At Hotwire we build machine learning models for various purposes, such as to power our hotel sort or to drive our hotel pricing strategy. We spend our time substituting data-driven machine learning approaches for legacy human curated set of business rules that are difficult to scale as well as to incrementally and systematically improve. However, not all is always without issues with machine learning models as they bring their own unique set of challenges. One of the main difficulties that we have to deal with on daily basis is to understand what changes to expect from a new “black-box” machine learning model. It is quite easy to see that weights in neural network model have changed or that the trees in random forest model started picking up different attributes higher in the trees, but what impact is this going to have on the customer? And most importantly, how did the behavior of the new machine learning model changed from our baseline model and does it intuitively and logically match our intuition and expectation? To answer these questions, this blog post demonstrates a simple technique for visualizing the difference in behavior of two black-box machine learning models by comparing their partial dependence plots. The example used to describe this method is understanding the incremental change in a new boosted-decision-tree algorithm trained to sort hotel search results.

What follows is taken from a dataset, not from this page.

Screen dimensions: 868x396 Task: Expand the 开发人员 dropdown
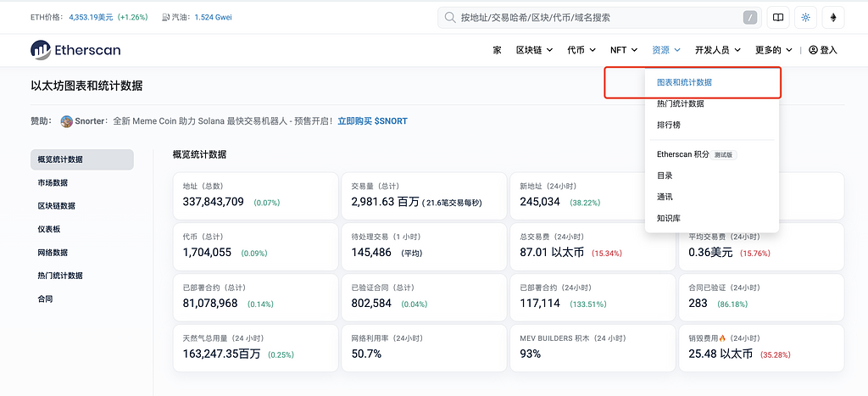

There are many approaches to building a model for sorting hotel search results on a travel site such as Hotwire. One of the methods that we use is to build a purchase likelihood model that estimates the probability of purchase for each search result. The final sort order displayed to the user of the website is then produced by ordering the search results in decreasing order based on the predicted purchase likelihood. This way, results that we believe are most likely to be purchased by the user will be placed higher in the sort order, thus increasing the chance that customer will find relevant inventory and eventually purchase.
To build such a model, we parse through our historical click-stream data and we look for results that customers previously purchased and for results that customers did not purchase. We then collect attributes for the displayed results such as star ratings, recommendation percentage, distance from searched area or location popularity and combine these with features describing customer search such as number of children, number of days to arrival or whether this searched time interval includes weekdays or weekends. Finally, we label each of these feature vectors with Boolean label that expresses whether specific results was purchased or not by the user. Such data set can be used to train a machine learning model that predicts the probability of the purchase event given the input features.
One of the popular models that we use is the Boosted Decision Tree (BDT). BDT is an ensemble model composed of weak decision tree models. At each training stage of the boosting process the algorithm selects random subset of data points as well as random subset of features and trains a decision tree. This decision tree is fitted to the residual error of the model from the previous iterations, thus boosting the accuracy of the overall model.
A typical BDT model with hundreds of trees is very powerful machine learning system capable of predicting complex non-linear relationships, however, sometimes the price we have to pay for that is not knowing exactly what is going on inside such a model. As mentioned earlier, when we build new sort algorithms with different features and hyper-parameter configurations using BDT and we are considering them for an AB test with a live production traffic, it is always crucial to ensure that the new algorithm will be “well behaved”, that customer experience will not be impacted and that the entire system will function within the boundaries of the business and the desired user experience.
Comparing two models using partial dependence plots
When evaluating the performance of the new BDT sort model we are of course looking at multitude of statistical metrics such as Normal Discounted Cumulative Gain , Expected Reciprocal Rank  or the mean recommendation percentage in the top positions of the sorted search results. But in addition, to these quantitative metrics we are also using simple yet very informative technique to visualize the difference in the response of the new model when compared to the previous baseline model. Understanding these difference can confirm that the new model behaves within the bounds or it can alert us that something is not working as intended.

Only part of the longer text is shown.